Excitement is key, she says — maybe even more important than his stance on the issues, which generally align with the other Democratic candidates.

“I am friends with, at least, two of the candidates that are out now and they are wonderful, wonderful people. I don’t have anything negative to say about them,” she says. “It’s just this is the man that makes me want to get out and do doors. This is the man that makes me want to figure out in my busy, busy schedule that I have, you know, with my aldermanic seat, my school board seat and a full-time job, where can I find the time to do something? That’s what we need. We need those people who have busy lives, but still will take a couple of hours to do doors or make phone calls or knock because they believe in the candidate.”

She also thinks he can drive voter turnout among people who might be inclined to stay at home.

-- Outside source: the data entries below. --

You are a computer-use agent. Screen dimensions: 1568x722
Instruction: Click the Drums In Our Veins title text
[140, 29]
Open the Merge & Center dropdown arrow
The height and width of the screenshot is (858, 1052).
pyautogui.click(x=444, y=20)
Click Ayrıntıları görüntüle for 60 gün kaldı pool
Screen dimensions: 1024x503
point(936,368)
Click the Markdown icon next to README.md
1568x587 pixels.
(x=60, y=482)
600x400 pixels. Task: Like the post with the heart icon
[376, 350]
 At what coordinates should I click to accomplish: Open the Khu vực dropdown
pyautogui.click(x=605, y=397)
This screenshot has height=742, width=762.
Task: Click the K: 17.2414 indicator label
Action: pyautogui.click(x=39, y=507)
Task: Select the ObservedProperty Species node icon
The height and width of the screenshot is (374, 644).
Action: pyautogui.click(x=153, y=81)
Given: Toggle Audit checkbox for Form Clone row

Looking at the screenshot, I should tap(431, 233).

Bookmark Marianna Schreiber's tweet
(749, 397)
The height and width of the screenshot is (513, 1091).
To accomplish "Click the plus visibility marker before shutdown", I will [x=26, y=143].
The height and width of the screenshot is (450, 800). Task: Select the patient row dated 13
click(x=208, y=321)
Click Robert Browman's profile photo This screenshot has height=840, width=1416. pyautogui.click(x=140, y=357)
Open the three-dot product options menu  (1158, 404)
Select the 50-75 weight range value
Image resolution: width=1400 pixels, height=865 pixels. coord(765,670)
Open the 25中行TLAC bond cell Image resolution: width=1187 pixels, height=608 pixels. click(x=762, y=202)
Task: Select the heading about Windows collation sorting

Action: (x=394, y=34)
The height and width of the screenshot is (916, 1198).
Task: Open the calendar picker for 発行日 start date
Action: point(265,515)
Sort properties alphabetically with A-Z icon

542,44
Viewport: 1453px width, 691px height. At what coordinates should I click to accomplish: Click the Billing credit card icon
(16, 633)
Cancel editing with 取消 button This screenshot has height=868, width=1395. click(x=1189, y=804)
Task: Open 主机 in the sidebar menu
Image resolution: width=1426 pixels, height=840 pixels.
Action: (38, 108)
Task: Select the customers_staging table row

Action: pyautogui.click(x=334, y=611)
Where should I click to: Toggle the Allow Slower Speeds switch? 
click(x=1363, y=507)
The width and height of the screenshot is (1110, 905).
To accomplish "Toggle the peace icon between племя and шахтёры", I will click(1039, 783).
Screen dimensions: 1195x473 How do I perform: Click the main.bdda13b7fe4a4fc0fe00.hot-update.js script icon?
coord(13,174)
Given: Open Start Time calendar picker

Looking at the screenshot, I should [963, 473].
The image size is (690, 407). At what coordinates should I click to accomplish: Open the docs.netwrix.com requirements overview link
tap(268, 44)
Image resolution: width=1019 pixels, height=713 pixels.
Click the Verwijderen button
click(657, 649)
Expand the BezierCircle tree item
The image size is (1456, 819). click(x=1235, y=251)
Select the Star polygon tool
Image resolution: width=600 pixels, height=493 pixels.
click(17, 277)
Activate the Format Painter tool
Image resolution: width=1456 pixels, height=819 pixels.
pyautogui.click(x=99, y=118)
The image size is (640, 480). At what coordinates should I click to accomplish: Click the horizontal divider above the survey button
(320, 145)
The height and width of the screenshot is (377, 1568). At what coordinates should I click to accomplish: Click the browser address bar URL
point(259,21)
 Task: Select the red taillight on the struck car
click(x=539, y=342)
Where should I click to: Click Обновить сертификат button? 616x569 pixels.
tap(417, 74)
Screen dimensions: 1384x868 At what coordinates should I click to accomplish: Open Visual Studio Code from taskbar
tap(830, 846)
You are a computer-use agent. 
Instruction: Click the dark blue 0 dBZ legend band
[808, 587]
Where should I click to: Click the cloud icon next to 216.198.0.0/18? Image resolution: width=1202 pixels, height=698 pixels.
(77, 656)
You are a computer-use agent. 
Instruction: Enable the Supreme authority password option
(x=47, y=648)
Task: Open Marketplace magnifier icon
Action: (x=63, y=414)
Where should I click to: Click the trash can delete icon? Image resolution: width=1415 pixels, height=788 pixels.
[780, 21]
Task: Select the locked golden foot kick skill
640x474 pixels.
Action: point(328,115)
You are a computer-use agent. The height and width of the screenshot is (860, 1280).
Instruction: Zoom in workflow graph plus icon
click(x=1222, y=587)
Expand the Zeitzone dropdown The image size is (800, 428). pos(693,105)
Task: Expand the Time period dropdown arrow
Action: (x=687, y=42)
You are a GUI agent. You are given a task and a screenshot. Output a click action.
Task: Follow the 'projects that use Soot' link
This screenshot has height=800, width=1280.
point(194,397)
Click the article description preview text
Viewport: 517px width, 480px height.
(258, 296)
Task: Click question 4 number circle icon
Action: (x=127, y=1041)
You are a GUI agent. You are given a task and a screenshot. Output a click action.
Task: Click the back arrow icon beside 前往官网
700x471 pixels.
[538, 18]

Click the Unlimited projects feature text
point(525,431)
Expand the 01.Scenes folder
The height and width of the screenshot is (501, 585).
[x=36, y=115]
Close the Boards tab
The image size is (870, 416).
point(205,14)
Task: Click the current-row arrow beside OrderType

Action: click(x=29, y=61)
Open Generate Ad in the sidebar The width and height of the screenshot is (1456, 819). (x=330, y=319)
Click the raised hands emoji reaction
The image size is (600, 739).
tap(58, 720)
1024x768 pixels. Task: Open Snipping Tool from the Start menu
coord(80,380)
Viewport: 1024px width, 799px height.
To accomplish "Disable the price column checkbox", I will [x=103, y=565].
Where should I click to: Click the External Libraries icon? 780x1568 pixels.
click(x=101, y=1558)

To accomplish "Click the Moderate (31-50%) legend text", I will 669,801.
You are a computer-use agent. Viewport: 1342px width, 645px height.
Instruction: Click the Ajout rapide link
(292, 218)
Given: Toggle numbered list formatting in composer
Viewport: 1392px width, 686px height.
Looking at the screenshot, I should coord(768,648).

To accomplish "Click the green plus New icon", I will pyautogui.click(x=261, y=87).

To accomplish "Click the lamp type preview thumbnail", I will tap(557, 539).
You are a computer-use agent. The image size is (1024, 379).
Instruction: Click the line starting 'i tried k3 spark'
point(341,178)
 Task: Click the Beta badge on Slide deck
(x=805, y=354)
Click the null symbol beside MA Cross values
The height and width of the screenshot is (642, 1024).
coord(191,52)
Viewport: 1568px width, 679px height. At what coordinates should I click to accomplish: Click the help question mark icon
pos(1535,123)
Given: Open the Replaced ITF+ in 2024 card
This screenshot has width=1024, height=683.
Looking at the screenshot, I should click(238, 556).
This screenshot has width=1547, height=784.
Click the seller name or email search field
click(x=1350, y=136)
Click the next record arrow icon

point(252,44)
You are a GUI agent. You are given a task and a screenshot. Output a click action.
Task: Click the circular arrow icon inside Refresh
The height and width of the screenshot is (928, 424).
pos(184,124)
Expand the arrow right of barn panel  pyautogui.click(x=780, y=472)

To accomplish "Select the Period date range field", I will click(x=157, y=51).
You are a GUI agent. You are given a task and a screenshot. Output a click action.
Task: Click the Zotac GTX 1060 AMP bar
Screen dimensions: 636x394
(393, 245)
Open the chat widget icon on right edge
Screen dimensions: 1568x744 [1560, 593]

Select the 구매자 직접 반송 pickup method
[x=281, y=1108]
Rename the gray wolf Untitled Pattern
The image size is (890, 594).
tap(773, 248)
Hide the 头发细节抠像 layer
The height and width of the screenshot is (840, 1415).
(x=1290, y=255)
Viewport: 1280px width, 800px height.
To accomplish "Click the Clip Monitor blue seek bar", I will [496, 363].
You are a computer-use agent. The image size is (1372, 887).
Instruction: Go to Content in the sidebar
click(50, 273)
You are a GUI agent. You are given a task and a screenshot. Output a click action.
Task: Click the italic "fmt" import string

“I believe he has a message that will resonate to people that are not in the political circle,” she says. “One of the things that I truly believe that messaging and making somebody want to vote for you. Like, ‘Actually, wait a minute, I have to schedule time to go vote because I can’t miss voting for this person.’ That’s where we have to go and I think that’s where he is.”

But then of course there’s the elephant in the room — is Wisconsin finally ready to elect its first black governor?

Gray-Vukovic thinks so.

“First of all, I ran in Glendale. There is a small section of my constituents that are African American. I won by 70 percent of the vote … against a 30-year incumbent,” she says. “There’s going to be that sector of people who will not vote for a black man, but if your message is on point, and they feel that their lives will be enriched by this particular person being a governor, that’s where we get. I think this is about messaging. It’s about ideas. Yeah. It would be great if he was the first African-American governor here. There’s only one African American who has ever won a statewide race (former Secretary of State Vel Phillips). Let’s make it two.”